Let's get back to Tommy Tuberville for a minute because this whole discussion never starts unless there is an opening for Chizik to fill.

In 2008, Auburn had a rough season.  It started when Nick Saban's rebuilding job in Alabama kicked into high gear in only his second season.  Auburn's arch rival quickly left them in the dust with an undefeated regular season capped off with a huge Iron Bowl win.

The ever-embattled Tommy Tuberville could not survive this kind of year.

Hold on!  What?  How could Tubs not survive?  Hadn't he earned a right to come back for another year to show that he could go toe to toe with Saban?

Nope.  Here's why:

Tubs killed his own chances years ago by keeping a vendetta against key Auburn boosters who looked at replacing him a few years into his coaching tenure at Auburn.  At this point, Tubs was 32-24 - a 57% winning percentage with no SEC Championships.

After Tubs survived the infamous Jetgate incident, he went 13-0 in 2004.  This led to some very good years for Tubs at Auburn.  Unfortunately, it wasn't enough to save him from his 2008 collapse.  We can recount the reasons, but Paul Finebaum does it best with a passage from this article written a month before Tubs was replaced by Chizik:

The problem is that Tuberville's base was never really that strong in the first place.
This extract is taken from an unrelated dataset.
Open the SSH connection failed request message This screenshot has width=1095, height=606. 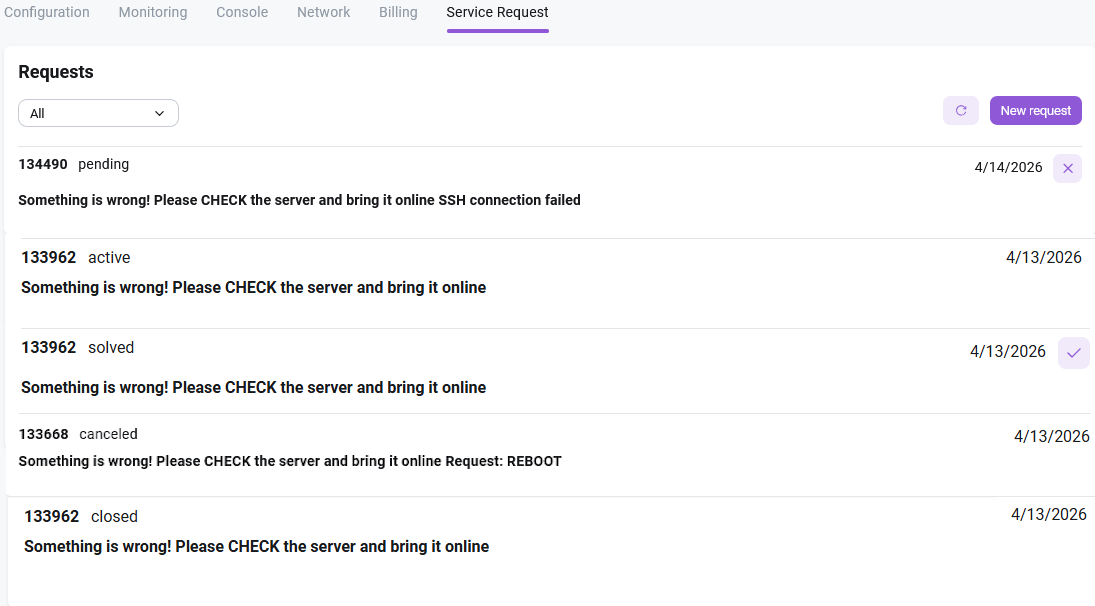pos(299,200)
In 2003, Auburn officials had a justifiable reason to seriously evaluate Tuberville's job standing. The program was slipping and sliding all over the place. It was a close call. Very close. Still, school officials should have put him on notice that he had a year to straighten up the mess, but they overreacted and the infamous Jetgate incident occurred.

Suddenly, fans flocked toward Tuberville out of sympathy.

After the perfect season in 2004, all was forgotten. But on the other side, it was not forgiven. Now, with real and nearly absolute power, Tubs decided to do his Vladimir Putin imitation and crack down on the vanquished opposition.

In the months following Jetgate, Tuberville not only stayed mad, he got even, helping to push out William Walker, the president who helped engineer the coup, and David Housel, the athletic director. He cut off and isolated trustees who had dared to go against him, barely giving them the time of day.

Friends of Tuberville advised him he was making a grave mistake. His flippant reaction: Well, this is a family newspaper so one has to imagine.

So today, as this season has quickly been flushed down the drain, Tuberville is a man alone on an island. He has no real support in the places that really matter. His relationship with Jay Jacobs, the marionette/athletic director put in office by the Board of Trustees, is said to be glacial.

Considering the information above, is it any wonder Tuberville got the axe when his grip on the Auburn program began to slip?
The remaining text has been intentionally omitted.